My I5d2a4e7e that simply removed the file was -2'd by Tim: "Unless someone can tell me why the bug Bawolff describes in comment 3 really is impossible to fix, this is a -2 for me.".

The summary of this should probably be reworded, but I'll leave that to someone who knows what they are doing.

(Raising severity to major, as this kind of breaks the feature of using ICU to collate category elements.)

Ok, I read up on icu, after quite a bit of googling, this actually looks not that complicated. From what I gather (if I read the docs right, which is a very big if), there should be no two primary collation elements where one collation element in its entirety is a prefix of some other collation. See https://ssl.icu-project.org/repos/icu/icuhtml/trunk/design/collation/ICU_collation_design.htm specificly:
R2. A fractional weight cannot exactly match the initial bytes of another fractional weight at the same level.

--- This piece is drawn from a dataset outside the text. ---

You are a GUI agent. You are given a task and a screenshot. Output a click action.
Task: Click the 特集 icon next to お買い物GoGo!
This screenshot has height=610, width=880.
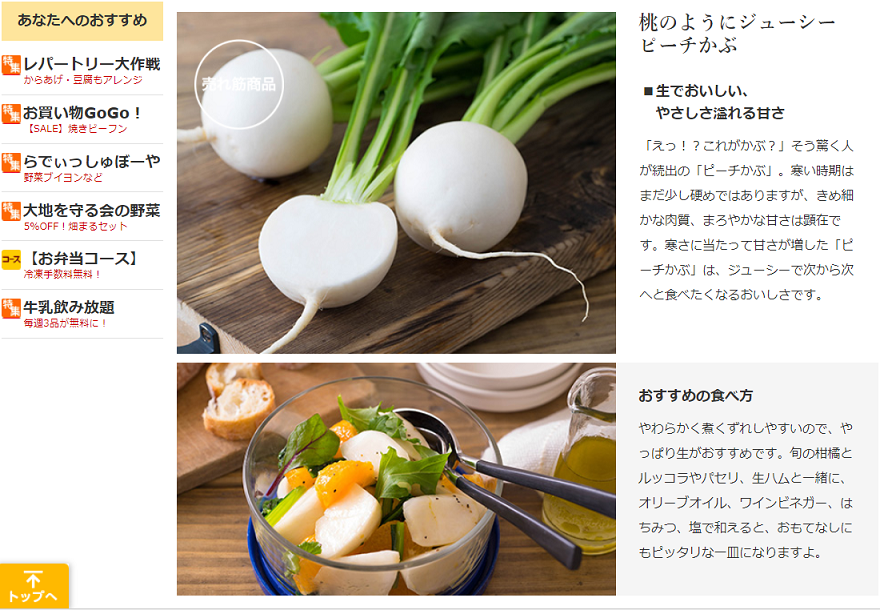pyautogui.click(x=11, y=113)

So assuming nothing funky is done to compress the sort keys (which I don't happens on the primary level, at least not currently), just looking for matching prefixes should work.

Anyhow gerrit change 55503. I still need to double check that unsetting an element of an array doesn't modify its sorted order (It doesn't seem to, but should double check).

It also might be prettier if the check for duplicate prefix was merged into the general duplicate check, but I didn't see an easy way of doing.

Anyhow, feedback appreciated.

Yay, I4bd3d39e merged. Needs backporting to 1.21 now - CC-ing Mark.